Heinz Jungbluth and colleagues report the identification of mutations in EPG5 that cause Vici syndrome, characterized by callosal agenesis, cataracts, cardiomyopathy, combined immunodeficiency and hypopigmentation. EPG5 encodes a regulator of autophagy, and the identified mutations cause defective autophagosomal function.
Panos Deloukas, Nilesh Samani and colleagues report a large-scale association analysis using the Metabochip array in 63,746 coronary artery disease cases and 130,681 controls. They identify 15 susceptibility loci, refine previous associations and use network analysis to highlight biological pathways.
David Sabatini and colleagues report an insertional mutagenesis screen in haploid cells for resistance to the cancer drug candidate 3-bromopyruvate (3-BrPA). They find that SLC16A1, the gene that encodes MCT1, is frequently inactivated. MCT1 expression is required and sufficient for 3-BrPA uptake by cancer cells and may be used to predict cancers that are sensitive to 3-BrPA.
Rachel Freathy and colleagues report results of a large-scale genome-wide association study of birth weight. They identify four loci newly associated with this trait and find overlap between birth weight–associated loci and those influencing adult height and metabolism.
Hiroshi Seno and colleagues report that Dclk1 selectively marks intestinal tumor stem cells. They further show that specific ablation of these cells in a mouse tumor model results in a pronounced regression of polyps without apparent damage to normal intestinal tissue.
Duanqing Pei and colleagues show that BMP signaling to histone H3 lysine 9 methylation is a barrier to reprogramming somatic cells into induced pluripotent cells (iPSCs) and that its removal promotes the formation of fully reprogrammed iPSCs from pre-iPSCs. pre-iPSCs exhibit pluripotent properties but do not activate the core pluripotent network.
Victor Velculescu, Michael Hogarty and colleagues report whole-genome and exome sequences of neuroblastoma, the most common solid tumor in children. They identify recurrent somatic mutations in the chromatin-remodeling genes ARID1A and ARID1B.

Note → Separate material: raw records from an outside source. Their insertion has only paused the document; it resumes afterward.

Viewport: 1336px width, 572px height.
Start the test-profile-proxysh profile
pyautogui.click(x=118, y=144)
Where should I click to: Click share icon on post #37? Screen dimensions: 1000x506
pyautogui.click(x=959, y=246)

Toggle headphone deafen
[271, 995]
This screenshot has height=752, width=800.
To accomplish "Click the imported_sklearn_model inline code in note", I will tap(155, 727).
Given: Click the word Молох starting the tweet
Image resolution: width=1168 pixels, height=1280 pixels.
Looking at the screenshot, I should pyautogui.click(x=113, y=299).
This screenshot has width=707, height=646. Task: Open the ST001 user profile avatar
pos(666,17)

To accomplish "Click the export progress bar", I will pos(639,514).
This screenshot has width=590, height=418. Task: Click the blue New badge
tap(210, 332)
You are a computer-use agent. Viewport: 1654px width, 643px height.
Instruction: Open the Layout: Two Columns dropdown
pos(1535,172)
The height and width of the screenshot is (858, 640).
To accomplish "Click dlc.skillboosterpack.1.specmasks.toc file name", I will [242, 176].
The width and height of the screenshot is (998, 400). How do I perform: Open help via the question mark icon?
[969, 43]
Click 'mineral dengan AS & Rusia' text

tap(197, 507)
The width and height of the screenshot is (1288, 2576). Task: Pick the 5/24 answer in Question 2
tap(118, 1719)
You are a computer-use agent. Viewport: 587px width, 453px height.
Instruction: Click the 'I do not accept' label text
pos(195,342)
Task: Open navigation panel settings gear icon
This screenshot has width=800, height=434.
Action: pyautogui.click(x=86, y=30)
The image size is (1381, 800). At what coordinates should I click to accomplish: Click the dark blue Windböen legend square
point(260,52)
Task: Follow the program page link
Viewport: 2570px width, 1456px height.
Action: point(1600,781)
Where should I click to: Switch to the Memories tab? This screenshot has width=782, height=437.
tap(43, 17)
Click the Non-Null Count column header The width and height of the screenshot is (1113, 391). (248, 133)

Two studies in this issue identify the landscape of somatic mutations in Burkitt lymphoma and highlight the pathogenic and clinical relevance of inactivating mutations of ID3, an inhibitor of the TCF3 transcription factor.
A new study shows that loss of the lariat debranching enzyme Dbr1 suppresses TDP-43 toxicity. The accumulated intronic lariat RNAs, which are normally degraded after splicing, likely act as decoys to sequester TDP-43 away from binding to and disrupting functions of other RNAs.
Powerful genomic technologies, such as exome sequencing, are providing new insights into the genetics underlying Mendelian traits. A new study identifies a role for digenic inheritance and an epigenetic modifier in facioscapulohumeral muscular dystrophy type 2.